Portuguese artists Jorge Lopes, Carolina Serrano, Sofia Seidi, Inês Cabral and Márcio Carvalho will paint posters for an exhibition commemorating 35 years since the fall of the Berlin Wall.
Five Portuguese artists and two classes from the Portuguese Language and Culture course will participate in one of the initiatives to celebrate the 35th anniversary of the fall of the Berlin Wall by painting posters.
The seven posters will be part of an outdoor installation, which includes posters and banners, and can be seen on November 8 and 9. In total, five thousand pieces will be displayed along part of the four-kilometer wall that passes through the Bradenburg Gate and Checkpoint Charlie.
“These artists had the challenge of representing on a poster what they think about freedom and democracy in Europe. […]. The posters are very different from each other, each author represented this topic in a completely different way,” highlighted Patrícia Salvação Barreto, cultural advisor at the Portuguese Embassy in Berlin.
In addition, a book will be published with a brief biography of the authors and images of the works.
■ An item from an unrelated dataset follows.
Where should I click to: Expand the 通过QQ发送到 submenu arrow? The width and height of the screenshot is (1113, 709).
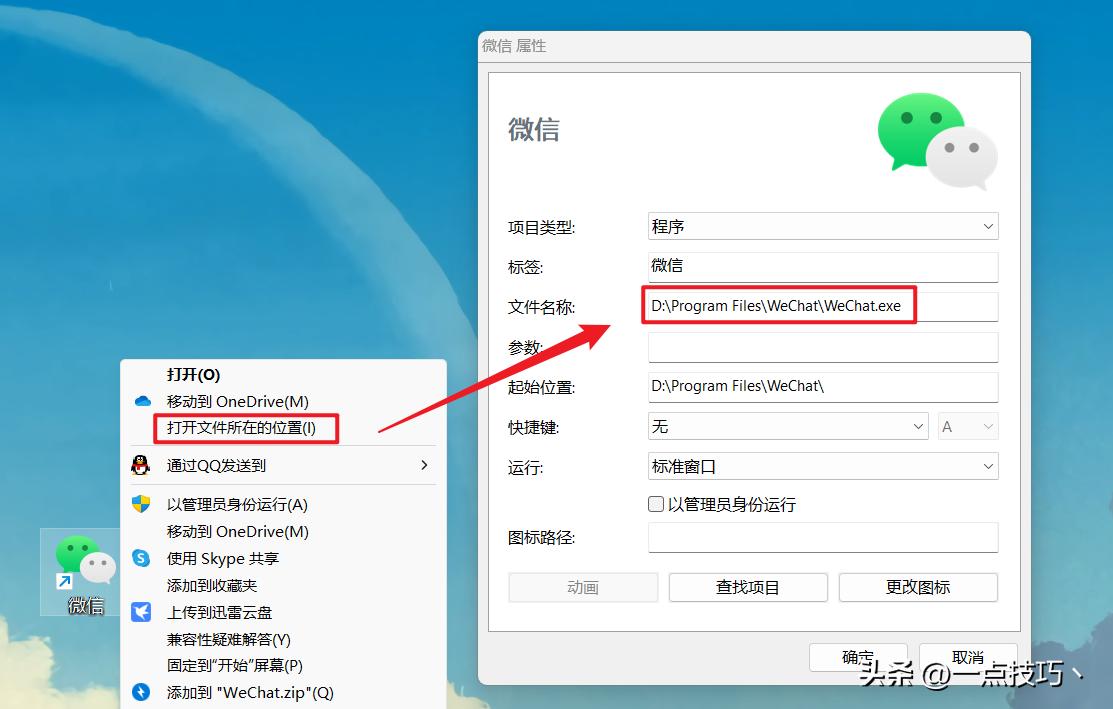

The Portuguese artists participating are Jorge Lopes, Carolina Serrano, Sofia Seidi, Inês Cabral and Márcio Carvalho.
“The objective of Camões Berlin is to join in the celebration of the fall of the wall, democracy, peace and the union that we began to try to build”said Patrícia Salvação Barreto.
“It is a repetition, in much less ambitious terms, of the East Side Gallery, where there is a part of the wall with permanent works. Here it is something more modest, ephemeral, but it is the work that the organization will publish,” he added.
The celebrations also include a “Freedom Festival” in which hundreds of artists will perform simultaneously, on November 9, at various points where the Berlin Wall passed. In this concert, which will last less than an hour, you will hear songs such as “People have the power”, by Patti Smith, “Rockin’ In the free world”, by Neil Young, and “Heroes”, by David Bowie. , who lived several years in the German capital.
Dozens of activities are planned, mainly between November 8 and 10, including exhibitions, debates, conferences and guided tours. During these three days, a “Wall route” which recalls several escapes from the former German Democratic Republic (GDR).
On November 9, the 35th anniversary of the fall of the Berlin Wall, erected in 1961 and demolished in 1989, several videos with testimonies of what happened will be shown at the East Side Gallery.
The program also includes a weekend-long film festival showing short films and documentaries about life during the existence of the wall and then during the period of German reunification.